Every line holding "will" should be copied from the records below.

+++

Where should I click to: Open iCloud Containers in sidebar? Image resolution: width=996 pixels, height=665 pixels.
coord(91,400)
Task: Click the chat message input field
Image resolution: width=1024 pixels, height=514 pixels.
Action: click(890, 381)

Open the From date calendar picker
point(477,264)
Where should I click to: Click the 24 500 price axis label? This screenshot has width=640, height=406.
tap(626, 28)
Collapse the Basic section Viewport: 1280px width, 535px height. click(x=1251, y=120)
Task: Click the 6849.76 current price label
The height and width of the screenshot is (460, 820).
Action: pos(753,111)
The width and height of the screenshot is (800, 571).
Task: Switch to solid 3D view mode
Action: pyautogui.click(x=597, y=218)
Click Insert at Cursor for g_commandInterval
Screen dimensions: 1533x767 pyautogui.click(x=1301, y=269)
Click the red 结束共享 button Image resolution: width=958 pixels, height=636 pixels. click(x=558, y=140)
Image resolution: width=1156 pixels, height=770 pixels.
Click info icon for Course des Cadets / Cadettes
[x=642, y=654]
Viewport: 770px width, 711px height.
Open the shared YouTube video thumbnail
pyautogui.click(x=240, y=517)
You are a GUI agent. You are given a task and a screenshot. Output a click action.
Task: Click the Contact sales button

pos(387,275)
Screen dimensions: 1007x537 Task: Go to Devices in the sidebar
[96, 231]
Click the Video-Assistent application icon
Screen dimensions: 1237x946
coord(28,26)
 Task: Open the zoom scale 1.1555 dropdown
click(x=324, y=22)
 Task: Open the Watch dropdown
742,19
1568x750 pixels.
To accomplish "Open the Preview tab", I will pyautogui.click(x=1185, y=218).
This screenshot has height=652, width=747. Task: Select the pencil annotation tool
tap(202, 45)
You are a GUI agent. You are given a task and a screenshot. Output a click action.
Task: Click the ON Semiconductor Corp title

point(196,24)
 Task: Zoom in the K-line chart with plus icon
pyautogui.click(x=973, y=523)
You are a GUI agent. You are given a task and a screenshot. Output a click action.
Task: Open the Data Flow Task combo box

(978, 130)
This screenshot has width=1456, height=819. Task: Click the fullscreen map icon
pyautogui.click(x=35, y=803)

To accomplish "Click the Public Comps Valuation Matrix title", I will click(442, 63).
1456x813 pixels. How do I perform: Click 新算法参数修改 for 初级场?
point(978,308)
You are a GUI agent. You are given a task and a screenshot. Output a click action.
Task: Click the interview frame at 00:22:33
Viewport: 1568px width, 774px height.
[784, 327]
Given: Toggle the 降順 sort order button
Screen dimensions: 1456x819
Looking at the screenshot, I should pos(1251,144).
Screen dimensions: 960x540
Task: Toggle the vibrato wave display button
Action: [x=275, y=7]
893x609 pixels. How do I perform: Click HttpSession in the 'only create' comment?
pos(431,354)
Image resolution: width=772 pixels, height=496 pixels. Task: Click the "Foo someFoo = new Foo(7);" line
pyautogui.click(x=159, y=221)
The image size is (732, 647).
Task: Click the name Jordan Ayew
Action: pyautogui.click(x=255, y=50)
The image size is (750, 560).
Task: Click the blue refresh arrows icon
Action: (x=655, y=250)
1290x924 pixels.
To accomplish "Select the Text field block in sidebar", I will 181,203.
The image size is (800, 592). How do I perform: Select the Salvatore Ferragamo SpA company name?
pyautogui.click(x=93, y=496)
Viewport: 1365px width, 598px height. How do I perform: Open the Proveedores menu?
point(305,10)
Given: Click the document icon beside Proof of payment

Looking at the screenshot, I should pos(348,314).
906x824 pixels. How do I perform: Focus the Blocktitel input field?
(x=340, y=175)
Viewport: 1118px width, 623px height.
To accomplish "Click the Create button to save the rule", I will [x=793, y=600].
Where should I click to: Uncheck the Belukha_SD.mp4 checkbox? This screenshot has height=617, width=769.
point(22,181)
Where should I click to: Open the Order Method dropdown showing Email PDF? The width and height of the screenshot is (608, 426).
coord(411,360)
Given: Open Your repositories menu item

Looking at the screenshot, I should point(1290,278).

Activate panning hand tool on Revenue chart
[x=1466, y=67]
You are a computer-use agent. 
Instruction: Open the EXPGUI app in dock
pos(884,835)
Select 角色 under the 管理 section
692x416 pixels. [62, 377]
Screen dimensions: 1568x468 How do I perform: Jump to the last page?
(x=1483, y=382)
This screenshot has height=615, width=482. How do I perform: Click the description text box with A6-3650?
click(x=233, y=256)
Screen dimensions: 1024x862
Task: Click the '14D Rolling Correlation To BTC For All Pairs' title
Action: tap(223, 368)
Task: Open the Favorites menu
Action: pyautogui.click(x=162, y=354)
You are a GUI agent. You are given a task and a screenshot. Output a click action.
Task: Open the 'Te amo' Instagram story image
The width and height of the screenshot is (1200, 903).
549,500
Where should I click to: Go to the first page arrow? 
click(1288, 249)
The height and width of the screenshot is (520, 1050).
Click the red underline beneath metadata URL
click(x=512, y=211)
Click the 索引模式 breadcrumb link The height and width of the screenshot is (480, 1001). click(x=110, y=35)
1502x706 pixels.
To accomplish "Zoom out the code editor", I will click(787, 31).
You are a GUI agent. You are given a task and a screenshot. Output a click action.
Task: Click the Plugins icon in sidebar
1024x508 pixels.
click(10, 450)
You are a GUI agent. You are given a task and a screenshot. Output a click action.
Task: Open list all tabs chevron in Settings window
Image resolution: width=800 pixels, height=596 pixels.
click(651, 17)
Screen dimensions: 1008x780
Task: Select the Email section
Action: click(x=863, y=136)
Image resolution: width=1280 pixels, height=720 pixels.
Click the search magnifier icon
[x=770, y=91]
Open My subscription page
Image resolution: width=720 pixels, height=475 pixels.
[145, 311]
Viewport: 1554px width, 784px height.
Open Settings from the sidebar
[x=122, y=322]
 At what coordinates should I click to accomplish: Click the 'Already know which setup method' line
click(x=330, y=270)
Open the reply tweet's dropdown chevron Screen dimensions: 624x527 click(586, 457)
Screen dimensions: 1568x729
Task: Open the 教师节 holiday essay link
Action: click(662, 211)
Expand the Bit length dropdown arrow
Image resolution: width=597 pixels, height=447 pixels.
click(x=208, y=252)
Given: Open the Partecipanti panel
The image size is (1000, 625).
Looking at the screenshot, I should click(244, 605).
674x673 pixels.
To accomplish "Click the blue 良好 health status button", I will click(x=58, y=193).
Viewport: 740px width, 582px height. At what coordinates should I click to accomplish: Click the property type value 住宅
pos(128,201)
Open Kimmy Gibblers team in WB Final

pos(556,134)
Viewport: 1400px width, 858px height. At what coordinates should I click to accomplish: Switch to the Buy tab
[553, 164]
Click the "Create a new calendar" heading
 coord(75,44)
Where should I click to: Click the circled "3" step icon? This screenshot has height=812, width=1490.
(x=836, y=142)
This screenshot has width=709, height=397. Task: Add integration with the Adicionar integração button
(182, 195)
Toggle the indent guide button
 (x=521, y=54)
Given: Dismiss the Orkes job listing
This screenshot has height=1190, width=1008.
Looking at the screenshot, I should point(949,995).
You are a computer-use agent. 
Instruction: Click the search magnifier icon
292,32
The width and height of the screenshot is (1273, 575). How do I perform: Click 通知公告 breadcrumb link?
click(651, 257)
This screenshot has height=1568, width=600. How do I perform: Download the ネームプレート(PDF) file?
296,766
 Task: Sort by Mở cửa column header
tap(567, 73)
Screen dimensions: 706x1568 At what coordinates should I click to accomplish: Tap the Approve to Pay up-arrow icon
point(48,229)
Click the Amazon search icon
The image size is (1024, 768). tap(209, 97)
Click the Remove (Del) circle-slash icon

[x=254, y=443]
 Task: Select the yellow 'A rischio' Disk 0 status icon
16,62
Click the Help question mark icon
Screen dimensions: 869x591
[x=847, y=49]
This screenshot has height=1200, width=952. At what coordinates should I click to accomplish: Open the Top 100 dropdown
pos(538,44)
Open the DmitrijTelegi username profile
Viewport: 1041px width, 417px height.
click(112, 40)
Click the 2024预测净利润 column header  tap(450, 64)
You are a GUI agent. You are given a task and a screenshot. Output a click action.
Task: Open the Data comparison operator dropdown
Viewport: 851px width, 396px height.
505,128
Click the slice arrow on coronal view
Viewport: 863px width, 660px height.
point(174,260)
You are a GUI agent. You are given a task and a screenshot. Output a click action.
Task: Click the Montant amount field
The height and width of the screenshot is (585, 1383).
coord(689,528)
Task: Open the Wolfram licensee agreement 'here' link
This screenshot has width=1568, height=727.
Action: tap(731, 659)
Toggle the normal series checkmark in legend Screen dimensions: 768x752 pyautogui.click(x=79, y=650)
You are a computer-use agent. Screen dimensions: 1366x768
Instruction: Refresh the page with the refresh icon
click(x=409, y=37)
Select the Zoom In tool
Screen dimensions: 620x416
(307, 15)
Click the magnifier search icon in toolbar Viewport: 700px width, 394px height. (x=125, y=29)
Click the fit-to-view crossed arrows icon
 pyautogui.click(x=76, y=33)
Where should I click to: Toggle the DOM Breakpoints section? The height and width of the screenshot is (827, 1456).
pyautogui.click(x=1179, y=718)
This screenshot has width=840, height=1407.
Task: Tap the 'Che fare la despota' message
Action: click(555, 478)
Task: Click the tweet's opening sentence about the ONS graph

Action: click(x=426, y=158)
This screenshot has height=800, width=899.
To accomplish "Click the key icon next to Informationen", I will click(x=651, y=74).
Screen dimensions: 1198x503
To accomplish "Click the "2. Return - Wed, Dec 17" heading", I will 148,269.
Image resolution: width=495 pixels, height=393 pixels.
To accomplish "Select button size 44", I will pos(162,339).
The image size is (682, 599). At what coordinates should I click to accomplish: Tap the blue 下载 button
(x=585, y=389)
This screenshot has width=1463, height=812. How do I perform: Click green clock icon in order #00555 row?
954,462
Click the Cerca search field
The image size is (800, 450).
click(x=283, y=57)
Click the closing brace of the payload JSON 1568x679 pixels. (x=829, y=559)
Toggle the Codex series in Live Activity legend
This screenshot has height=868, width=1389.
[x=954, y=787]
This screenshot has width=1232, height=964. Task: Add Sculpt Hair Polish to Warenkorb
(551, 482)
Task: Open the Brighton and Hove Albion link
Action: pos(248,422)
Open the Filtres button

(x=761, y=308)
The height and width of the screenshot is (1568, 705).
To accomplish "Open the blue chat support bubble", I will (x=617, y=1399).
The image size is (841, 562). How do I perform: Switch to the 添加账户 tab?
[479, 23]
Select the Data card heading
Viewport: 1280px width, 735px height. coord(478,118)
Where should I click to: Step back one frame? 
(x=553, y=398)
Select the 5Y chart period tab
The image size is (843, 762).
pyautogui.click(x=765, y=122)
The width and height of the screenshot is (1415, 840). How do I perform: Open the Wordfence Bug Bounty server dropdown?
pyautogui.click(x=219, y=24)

+++

◆ WRITTEN ANSWER
To accomplish "Open the Preview tab", I will pyautogui.click(x=1185, y=218).
To accomplish "Click the Public Comps Valuation Matrix title", I will click(442, 63).
To accomplish "Select the Text field block in sidebar", I will 181,203.
To accomplish "Click the Create button to save the rule", I will [x=793, y=600].
To accomplish "Zoom out the code editor", I will click(787, 31).
To accomplish "Click the blue 良好 health status button", I will click(x=58, y=193).
To accomplish "Click the key icon next to Informationen", I will click(x=651, y=74).
To accomplish "Click the "2. Return - Wed, Dec 17" heading", I will 148,269.
To accomplish "Select button size 44", I will pos(162,339).
To accomplish "Open the blue chat support bubble", I will (x=617, y=1399).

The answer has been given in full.